**TASK INSTRUCTIONS:**
What you should give back is a precise copy of the lines below from the one containing "Instruction: Maximize the window" through the one containing "Open the toolbar overflow options menu", with no pictures.

[Opening DATA UNDER STUDY section]

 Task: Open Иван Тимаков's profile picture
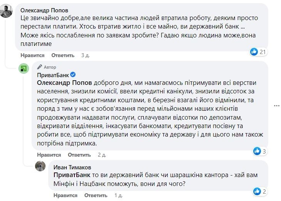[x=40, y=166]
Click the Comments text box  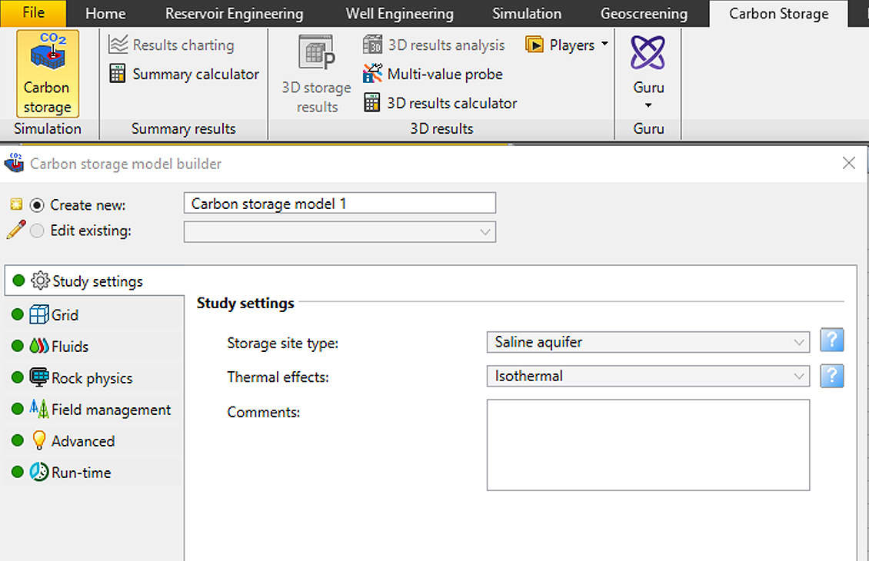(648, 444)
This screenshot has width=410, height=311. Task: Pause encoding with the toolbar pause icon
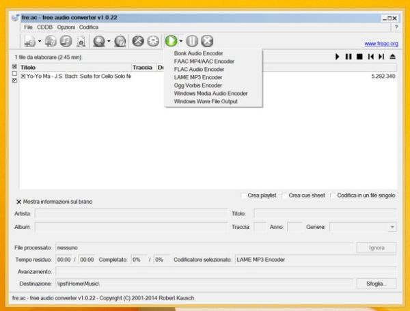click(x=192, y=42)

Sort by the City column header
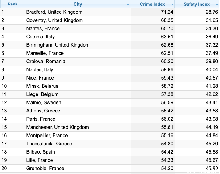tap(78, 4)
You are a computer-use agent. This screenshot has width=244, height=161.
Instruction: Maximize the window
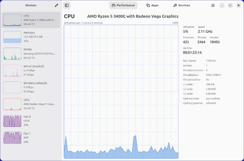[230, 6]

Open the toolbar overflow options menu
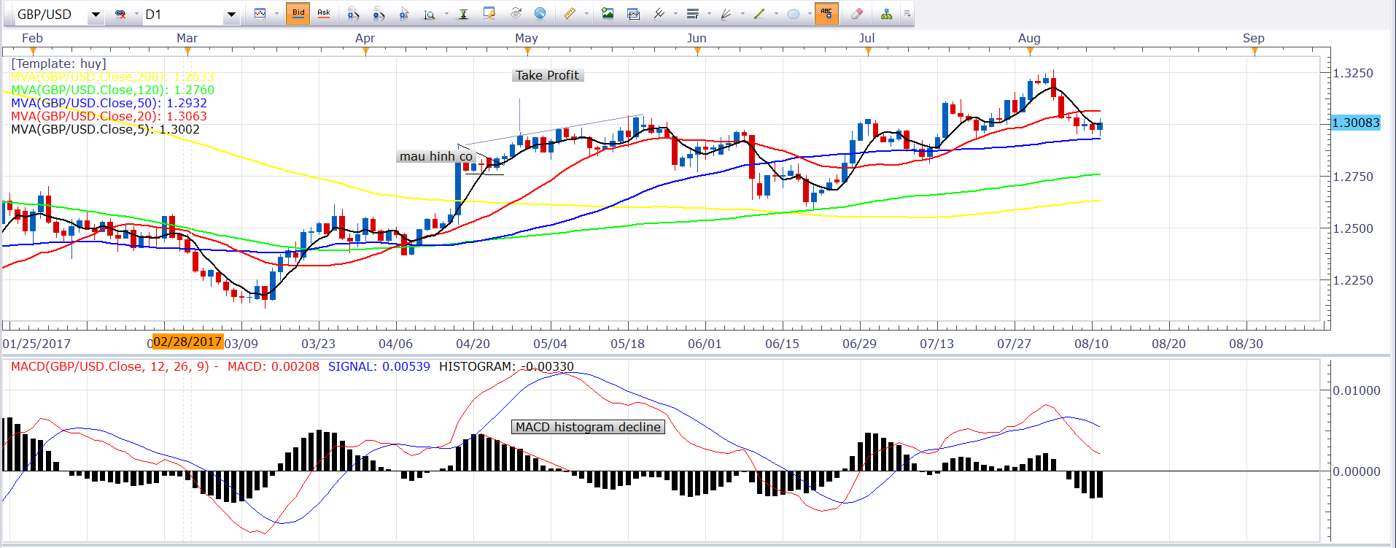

[Closing DATA UNDER STUDY section]
[Opening DATA UNDER STUDY section]

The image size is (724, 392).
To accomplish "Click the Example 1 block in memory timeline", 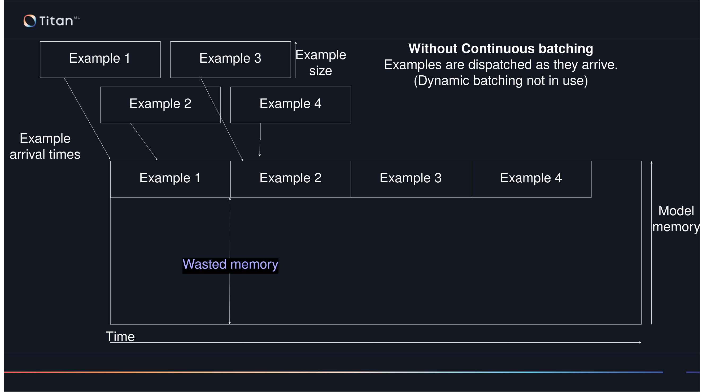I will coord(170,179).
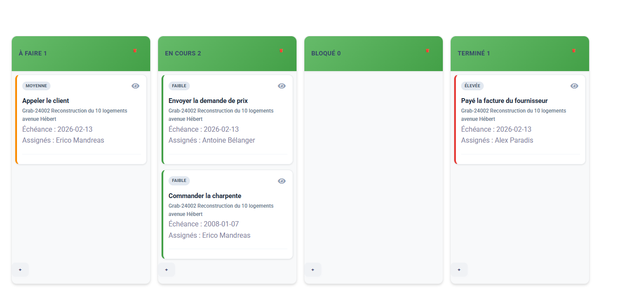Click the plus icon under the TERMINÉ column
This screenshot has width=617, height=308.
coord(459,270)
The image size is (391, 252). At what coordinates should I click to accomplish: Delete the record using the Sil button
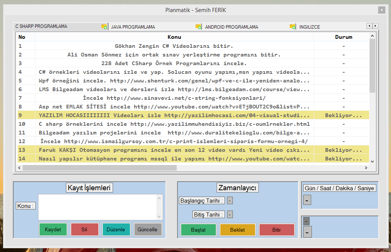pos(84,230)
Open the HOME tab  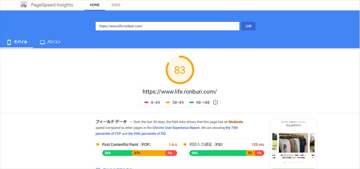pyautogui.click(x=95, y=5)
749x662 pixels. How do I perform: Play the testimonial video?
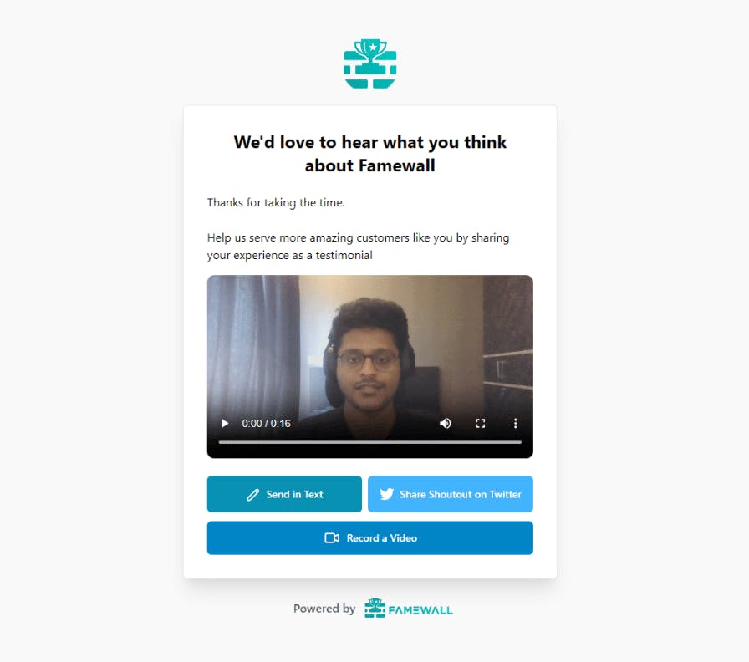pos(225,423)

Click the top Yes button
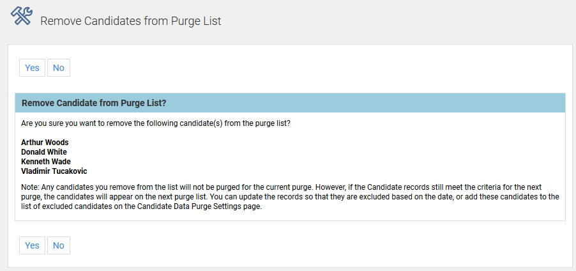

[Closing DATA UNDER STUDY section]

**TASK OUTPUT:**
Instruction: Maximize the window
[230, 6]

Open the toolbar overflow options menu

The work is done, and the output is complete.